Penahanan terhadap satu tersangka berinisial AT itu, menambah jumlah tersangka yang ditahan oleh penyidik Kejagung menjadi lima orang. Sementara, total keseluruhan tersangka yang telah ditetapkan ada enam orang. “Tersangka AT ditahan selama 20 hari ke depan di Rutan Salemba Cabang Kejari Jakarta Selatan,” kata Kepala Pusat Penerangan Hukum (Kapuspenkum) Kejagung, Leonard Eben Ezer Simanjuntak, Kamis (3/6/2021).

Tersangka AT, dibawa ke Rutan Salemba Cabang Kejaksaan Negeri (Kejari) Jakarta Selatan, setelah menjalani pemeriksaan di Gedung Bundar Jaksa Agung Muda Tindak Pidana Khusus, Kamis (3/6/2021) pukul 17.46 WIB.

Leonard mengungkapkan, AT, selaku Direktur Operasional PT Indonesia Coal Resources (ICR) anak perusahaan PT Antam Tbk dalam perkara ini, adalah mengajukan penambahan modal Rp121 miliar.

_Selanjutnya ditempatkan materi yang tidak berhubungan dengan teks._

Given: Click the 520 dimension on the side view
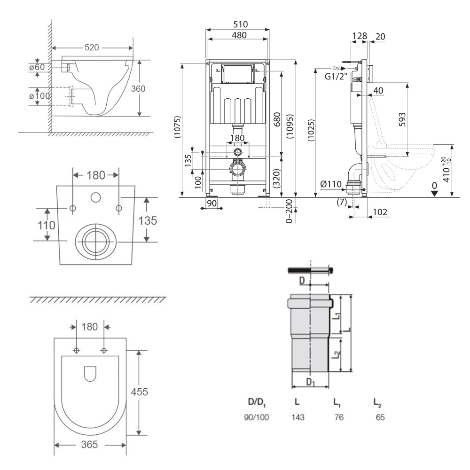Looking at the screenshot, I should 92,47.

Pengajuan tersebut tanpa melakukan pengecekan di lapangan dan bahkan menggunakan data dari penjual. “Pasal yang disangkakan sama dengan empat tersangka lainnya yang telah ditahan pada Rabu (2/6/2021) kemarin,” kata Leonard.

Setelah penahanan satu tersangka itu, tim penyidik Kejagung juga akan melakukan upaya penahanan terhadap satu tersangka lainnya, yakni MT, yang menjabat sebagai Komisaris PT Citra Tobindo Sukses Perkara. Leonard mengatakan, MT berhalangan hadir pada pemeriksaan di Kamis (3/6/2021), dengan alasan sakit. Rencana, akan dilakukan pemanggilan ulang pada minggu depan.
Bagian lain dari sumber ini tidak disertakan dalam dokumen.